Tuesday, September 8, 2015

Wave goodbye

Sometimes I am Moses. Staff raised as the waves build and hold in a tremendous wall of water. I look in wonder and think how close I am to imminent danger. The only thing between me and drowning in the depths is faith. Faith that these aqueous walls will not collapse upon me. I marvel at how I can see the power of the wave only inches away and how that power can overcome me with merely a thought. I thank God for holding back those things that want to overwhelm me. Without Him I would not be a perpetual overcomer. 

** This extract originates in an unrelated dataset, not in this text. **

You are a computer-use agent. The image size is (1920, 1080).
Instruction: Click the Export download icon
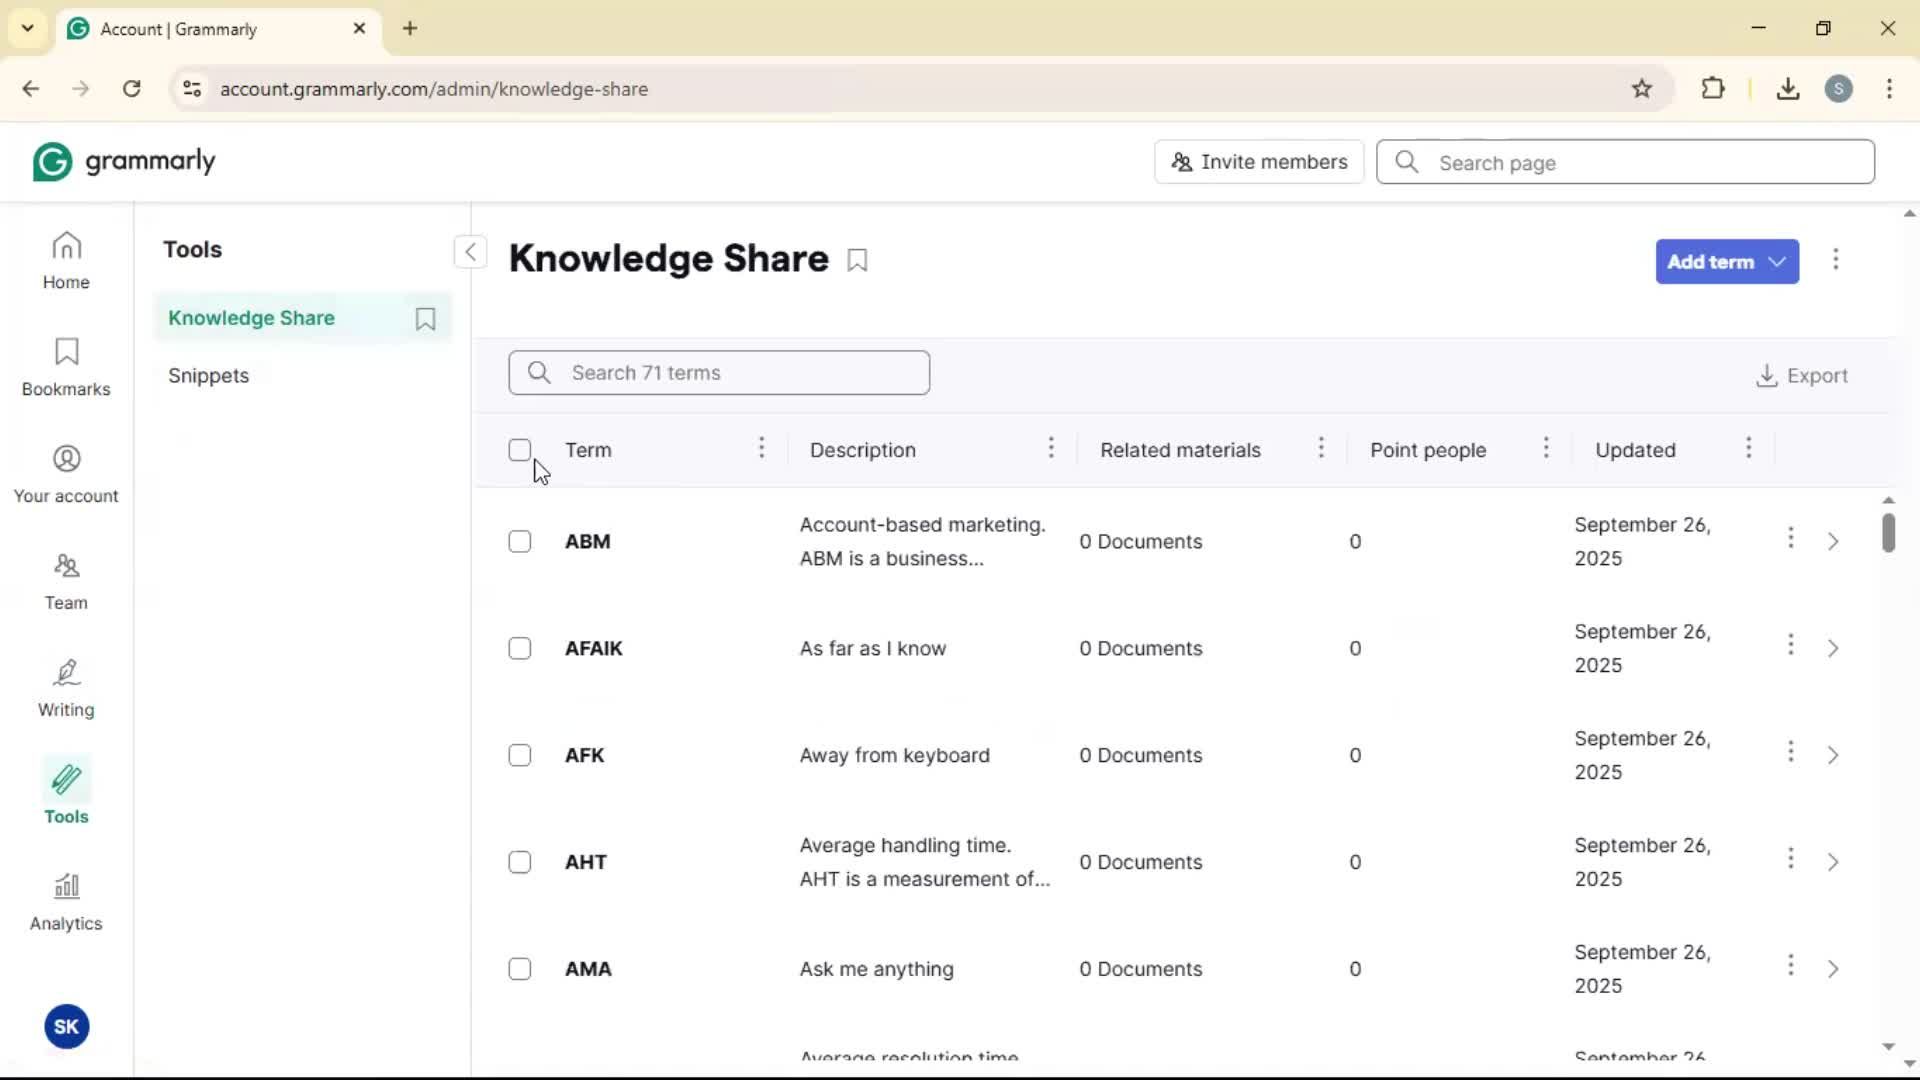pyautogui.click(x=1766, y=376)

Some times I'm an Egyptian soldier. Standing on what I thought was dry ground. Looking at the murky depths that are now murky heights. Walls of water rivaling the heights of the pyramids. I see the people I am pursuing in front of me, safely on shore. I long to be where they are. I laugh at the children playing on the shoreline with their newly found perfectly shaped sea shells while their parents try desperately to hurry them along. I imagine that more than one of them has had to answer whether they are "there" yet. Meanwhile I stand between two columns of death. I take another step toward my goal of reaching the other side only to be buried beneath the waves as they come crashing in. Did they crash in to smother me because of a lack of my faith? Because of a lack of faith of those around me? Am I suffering in the depths because of something I did? Why is it that God has chosen NOW as a perfect time to release the waves?

I wish I had the answer to those questions. I can only give thanks to the Lord for holding the waves back as long as He did. My faith wasn't strong enough to hold back the waves. But is is strong enough to recognize that the very hands that held back the waves can reach down and save this worthless human being again. His hands can help me overcome. Again. 

And that is how you become a Perpetual Overcomer. 


1 comment:

A beautiful, simple life said...

I absolutely love this! I need to read this post often.